How To Dress For A Hike In The Sun

July 5, 2017


While hiking in the sun is fun (and a great chance to get a tan), it can also be quite dangerous. The sun can leave the ground baking hot and some trails have no shade, so you and your four legged friends can quickly end up overheating. This can turn an enjoyable hike into a stressful situation, but you can help avoid this situation if you wear the right clothes.

This list might be simpler than you were expecting, but it’s all about preventing the sun from even hitting your skin. Here’s how to dress for a hike in the sun.

Long Sleeves
Hiking can be a strenuous activity, so many people assume they should wear short sleeves in the summer so they don’t overheat. Sadly, arms that are exposed the sun are much more likely to burn, and they will probably feel just as warm due to the bare sun beating down on them.

This is why it is best to wear woven long sleeve shirts on a hike, just like the cowboys do in the Texas sun. Make sure that the top is loose fitting so that warm air can still easily escape your clothes. It is also advised to wear clothes in light colors, as light colors trap less heat and reflect heat more than dark colors. There are plenty of synthetic fabrics out there with built in SPF protection.

Long Pants
Shorts are another popular hiking option, but it is likely that they will leave you with sunburned calves and thighs, and a few itchy insect bites for good measure. Loose fitting, lightweight long pants are your best option for a summer hike, as they will protect you from insects, thorns, scrapes and the sun, while still providing you with some ventilation.

Some people swear by cotton as it is so light and comfortable, while other people prefer wool due to its natural temperature-regulating properties. And these days, synthetic blends are all the rage. Try on a few options in a store to see which material you prefer.

One of the most important things you need to wear for a hike in the sun is a hat. Your head is getting the most contact with the sun and your face and scalp are extremely sensitive. This could leave you feeling thirsty, achey and nauseous, so it is very important to wear a hat, especially if you have thin hair on top or fair skin in general.

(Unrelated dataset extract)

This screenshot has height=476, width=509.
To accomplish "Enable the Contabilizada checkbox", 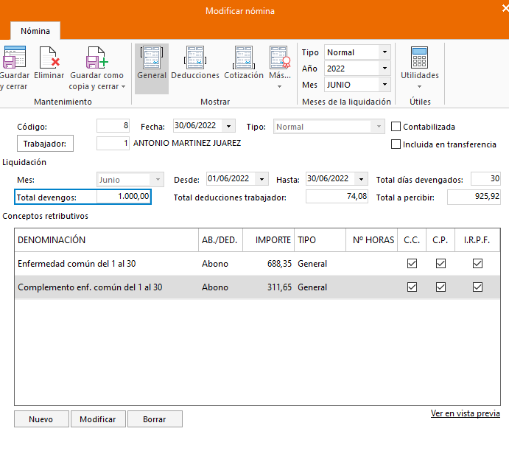I will tap(396, 127).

Lots of hikers favor baseball caps, but these hats don’t cover your ears, your shoulders or the back of your neck. They are still better than no hat, but a better choice is a wide brimmed hat that will cover your whole head, neck and shoulders.

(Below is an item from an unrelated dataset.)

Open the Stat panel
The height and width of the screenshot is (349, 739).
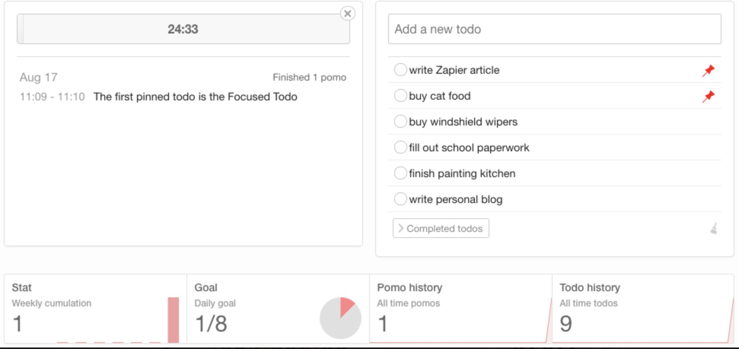pyautogui.click(x=21, y=288)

If you’ve decided to wear a baseball cap, add some extra protection by tying a bandana or wearing a Buff to cover your ears and the back of your neck.

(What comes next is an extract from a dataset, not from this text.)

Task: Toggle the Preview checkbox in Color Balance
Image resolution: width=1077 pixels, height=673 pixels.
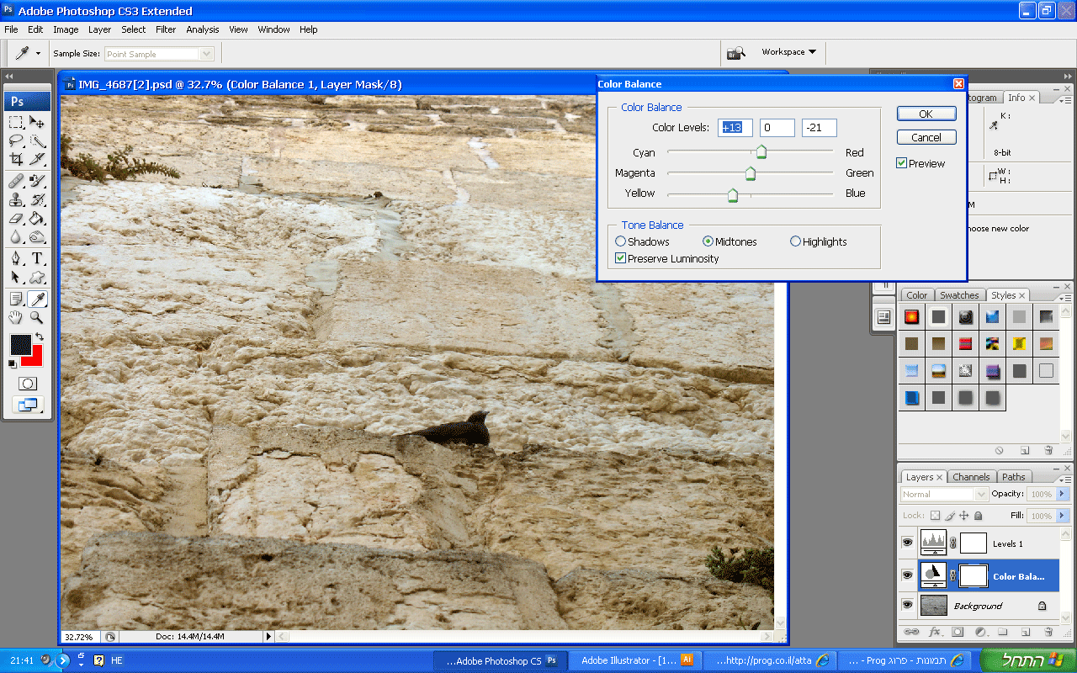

If you’re going out on a sunny day sunglasses are always a good idea, and that rule applies to hiking. You will be spending a lot of time in the sun on a hike, sometimes with nowhere to escape, and you will want full visibility even if you are walking toward the sun. A setting sun can be blinding without protection.

Sunglasses will do more than just make it easier for you to see: they will also protect your eyes from harmful sun rays. You can actually sunburn your eyes if you’re not careful. If you regularly hike in the sun, make sure to invest in a pair of sunglasses with 100-percent UV protection.

Spare Socks
Hiking in the sun your feet will soon be sweaty. This might not seem like much of a problem—after all, you are doing physical activity—but sweaty socks increase the chance of blisters. Make sure to pack a spare pair of socks so that you can swap them out if you notice they are sweated out and causing hot spots or blisters. Clean socks will also be less appealing to bugs.